Dans cet opuscule suggestif, Henri Normand, psychanalyste membre de l’APF et de la rédaction de la revue Penser / Rêver, évoque trois figures maternelles : la Douloureuse, le Glorieuse, L’Amoureuse… La première exalte la douleur de Marie qui assiste, silencieuse, à l’agonie de son Fils : c’est la mère du Stabat mater dolorosa, poème du franciscain Iacopone da Todi (1230-1306), qui inspira plus de cinq cents compositeurs. La solution religieuse opère une double opération, invitant l’orant, au contact de cette femme qui n’est que douleur, à projeter sa propre douleur et à introjecter celle qui lui est montrée, en identification avec la souffrance du fils. La Dolorosa permet à l’homme d’exprimer sa douleur et attend une reconnaissance et une nomination de cette douleur – mais au sein de l’idéalisation maternelle.
Quand la mère devient glorieuse, le fils devient fanatique, fût-ce discrètement.

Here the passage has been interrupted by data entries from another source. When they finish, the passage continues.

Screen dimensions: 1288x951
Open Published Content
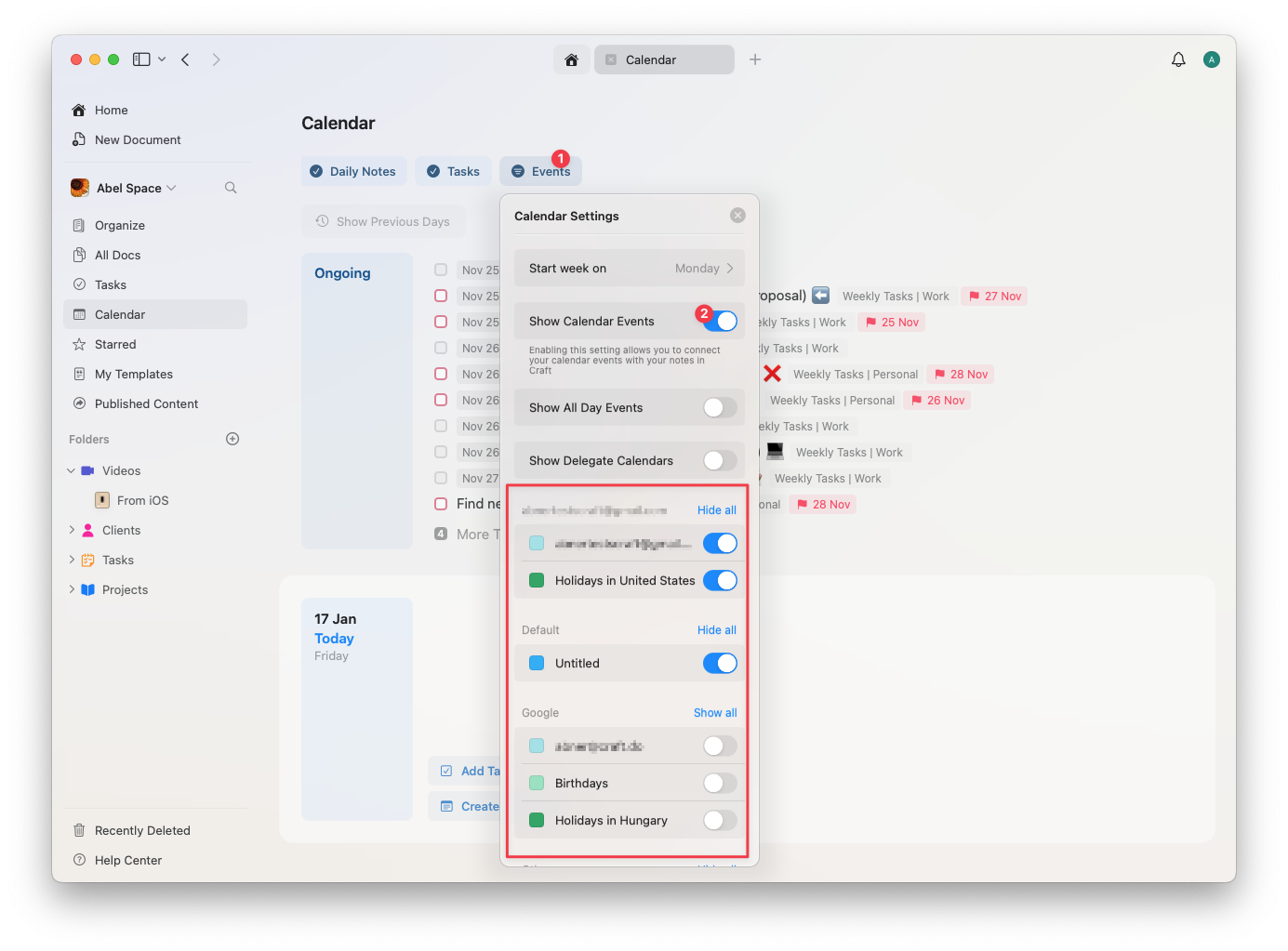145,403
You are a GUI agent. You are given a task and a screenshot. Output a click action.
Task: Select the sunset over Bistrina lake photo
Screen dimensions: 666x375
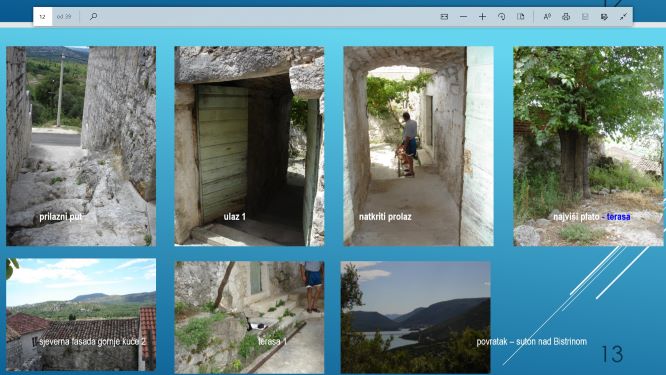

Les fils fanatiques inventent la mère glorieuse, exemplaire. L’irrésistible assomption de Marie dénie encore davantage sa sexualité. Des Evangiles aux Conciles et aux fêtes de la liturgie catholique, l’auteur retrace le chemin vers une mariologie de plus en plus débordante, au risque de diviniser Marie, selon l’identification la plus primitive qui laisse le champ libre à la toute-puissance infantile et à l’idéalisation.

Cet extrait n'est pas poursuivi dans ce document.